[WHAT TO WORK ON] Please transcribe exactly the line that holds "Image resolution: width=692" and all lines that follow it to the end of the records below, omitting any pictures.

(Saved data entries)
────
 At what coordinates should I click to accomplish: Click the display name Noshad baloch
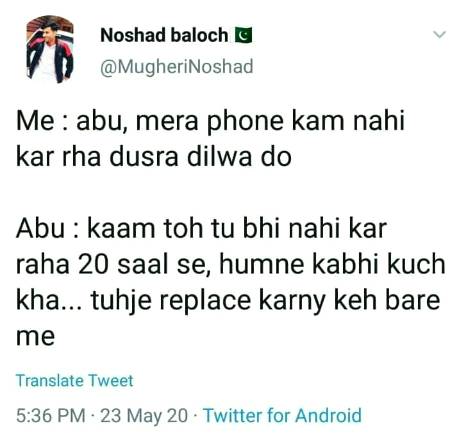pos(164,35)
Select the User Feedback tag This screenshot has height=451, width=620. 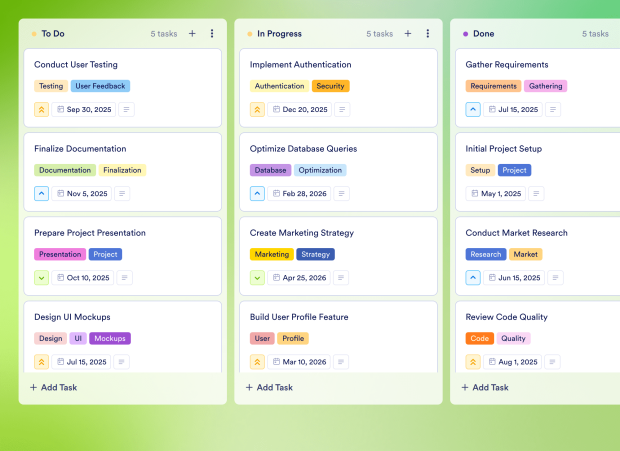point(100,86)
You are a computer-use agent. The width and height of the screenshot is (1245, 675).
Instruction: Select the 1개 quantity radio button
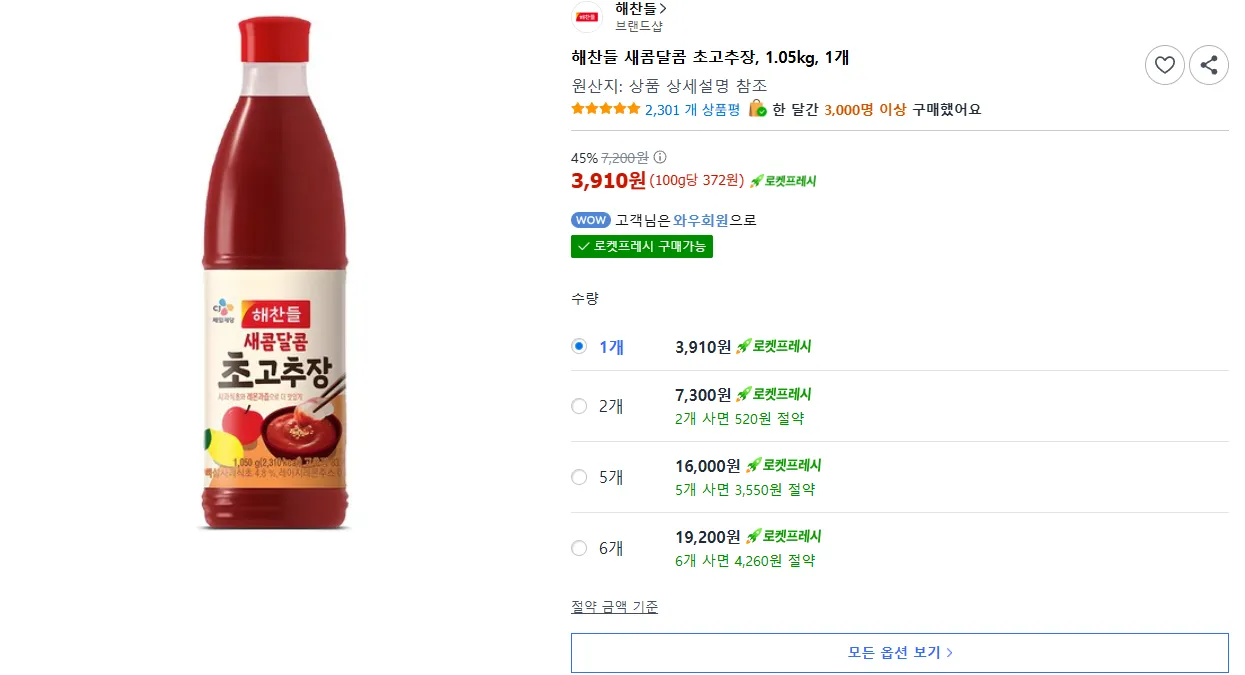[x=579, y=346]
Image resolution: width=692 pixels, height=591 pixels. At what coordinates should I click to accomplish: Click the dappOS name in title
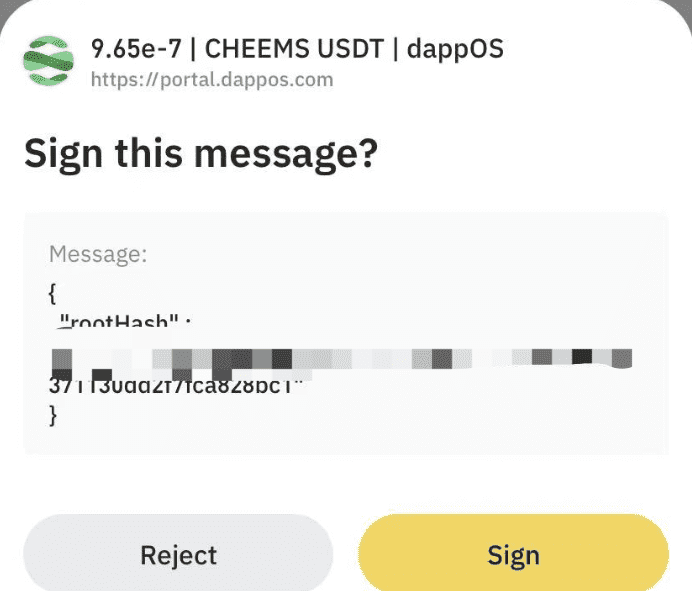point(455,49)
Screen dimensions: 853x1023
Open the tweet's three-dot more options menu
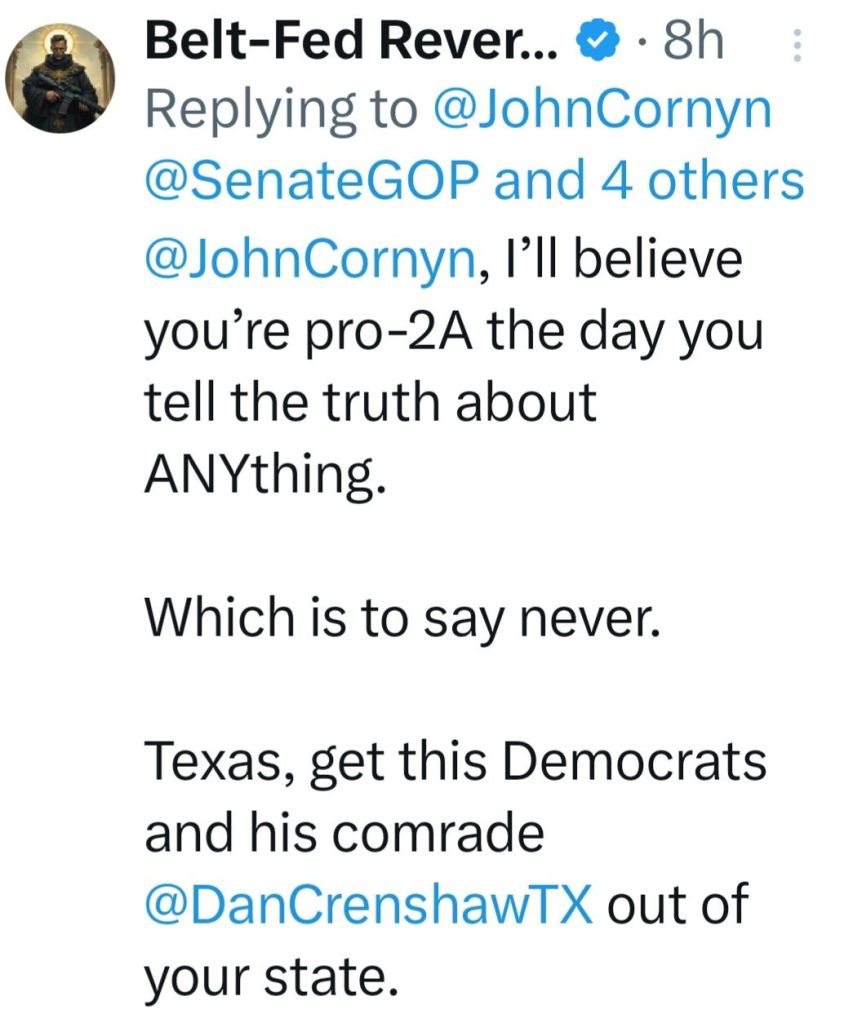(797, 47)
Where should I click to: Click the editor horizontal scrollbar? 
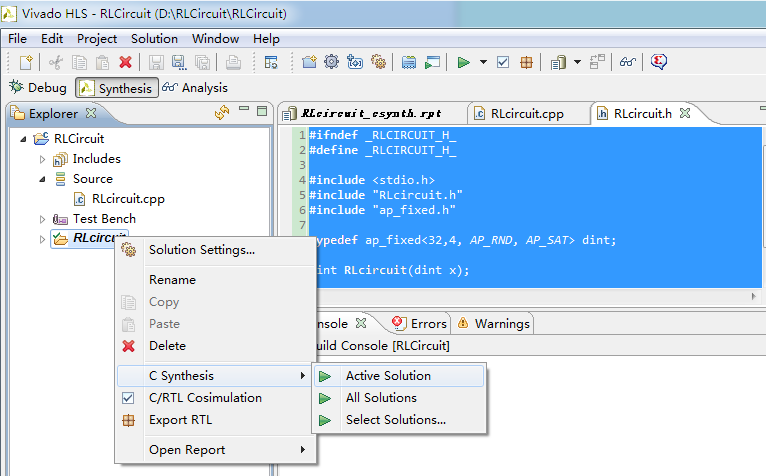pos(520,297)
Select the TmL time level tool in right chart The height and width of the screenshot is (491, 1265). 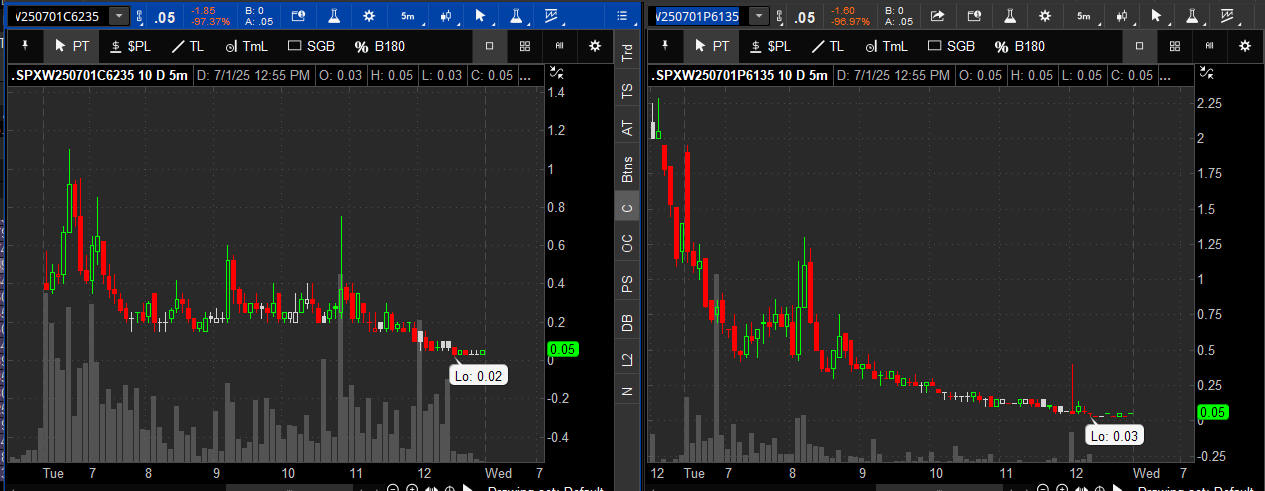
────
[ANSWER SECTION]
Image resolution: width=692 pixels, height=591 pixels. At what coordinates should I click to accomplish: Click the dappOS name in title
point(455,49)
Screen dimensions: 853x1023
Open the tweet's three-dot more options menu
(797, 47)
Where should I click to: Click the editor horizontal scrollbar? 
pos(520,297)
Select the TmL time level tool in right chart The height and width of the screenshot is (491, 1265). 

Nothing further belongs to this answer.